A team of international scientists have identified nearly two dozen new genetic risk factors for stroke, marking a significant advance in what is known about the underlying causes of one of Australia's biggest killers.
Stroke kills more women than breast cancer and more men than prostate cancer.
High blood pressure, high cholesterol and smoking are all known to increase a person's risk of stroke but the underlying molecular causes have remained poorly understood.
To unravel the complexities of the disease, researchers analysed the DNA samples of 520,000 people from Europe, North and South America, Asia, Africa and Australia.
They identified 22 new genetic variants associated with stroke, tripling the number already linked to stroke risk.
Some of these genetic risk factors contributed to specific biological mechanisms involved in stroke, while others contributed to stroke susceptibility.
It's hoped the findings of the study, the largest of its kind in the world, will lead to new drug treatments and the possibility of personalised, evidence-based treatments for the complex disease.
"This work provides evidence for several novel biological pathways involved in stroke that may lead to the discovery of novel drug targets," said study co-author and neurologist, Associated Professor John Cole at the University of Maryland School of Medicine.
Australian stroke expert Professor Chris Levi from the Australian Stroke Genetics Collaboration and Hunter Medical Research Institute says unravelling the genetics of stroke is particularly important for understanding why stroke affects the young.
"About a third of strokes occur in people under 55," said Prof Levi.
"For many young stroke patients they don't have the identifiable risk factors.

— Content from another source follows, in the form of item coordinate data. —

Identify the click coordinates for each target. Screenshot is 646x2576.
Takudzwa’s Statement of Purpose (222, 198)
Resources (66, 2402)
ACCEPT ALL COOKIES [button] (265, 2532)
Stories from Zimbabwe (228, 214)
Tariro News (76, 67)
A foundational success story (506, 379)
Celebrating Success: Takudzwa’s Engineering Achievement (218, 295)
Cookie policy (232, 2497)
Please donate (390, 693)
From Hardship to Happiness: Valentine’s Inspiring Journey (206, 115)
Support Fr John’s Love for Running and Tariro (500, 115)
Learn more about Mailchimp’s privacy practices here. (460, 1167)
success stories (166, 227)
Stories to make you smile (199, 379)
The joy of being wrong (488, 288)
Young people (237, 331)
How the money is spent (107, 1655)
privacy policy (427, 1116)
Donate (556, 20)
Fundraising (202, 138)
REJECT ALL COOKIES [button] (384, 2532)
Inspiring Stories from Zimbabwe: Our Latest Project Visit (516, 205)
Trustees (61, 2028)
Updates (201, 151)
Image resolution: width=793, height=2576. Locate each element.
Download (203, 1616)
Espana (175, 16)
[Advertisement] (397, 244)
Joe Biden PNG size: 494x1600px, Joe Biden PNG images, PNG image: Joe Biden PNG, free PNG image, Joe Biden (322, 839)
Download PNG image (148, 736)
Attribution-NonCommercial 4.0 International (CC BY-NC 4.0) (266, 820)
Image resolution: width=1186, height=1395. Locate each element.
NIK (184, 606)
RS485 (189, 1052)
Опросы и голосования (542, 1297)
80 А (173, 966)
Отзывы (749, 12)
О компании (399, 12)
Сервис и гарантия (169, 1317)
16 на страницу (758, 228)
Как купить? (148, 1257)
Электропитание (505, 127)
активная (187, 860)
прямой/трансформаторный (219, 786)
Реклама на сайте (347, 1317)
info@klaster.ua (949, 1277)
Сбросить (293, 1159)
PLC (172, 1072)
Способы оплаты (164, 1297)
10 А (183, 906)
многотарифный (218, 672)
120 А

They don't have high blood pressure, they don't have high cholesterol, they don't have atrial fibrillation, they don't smoke; so why do they have a stroke?" he said.
"This work could well unravel a lot of those unanswered questions."
The Stroke Foundation reminds Australians, however, that simple lifestyle interventions are still the best way to prevent stroke.
"Stroke is largely preventable by adopting a healthy lifestyle, which includes managing cholesterol, eating healthily, being active, avoiding smoking and not drinking too much alcohol," said Stroke Foundation Clinical Council Chair Associate Professor Bruce Campbell.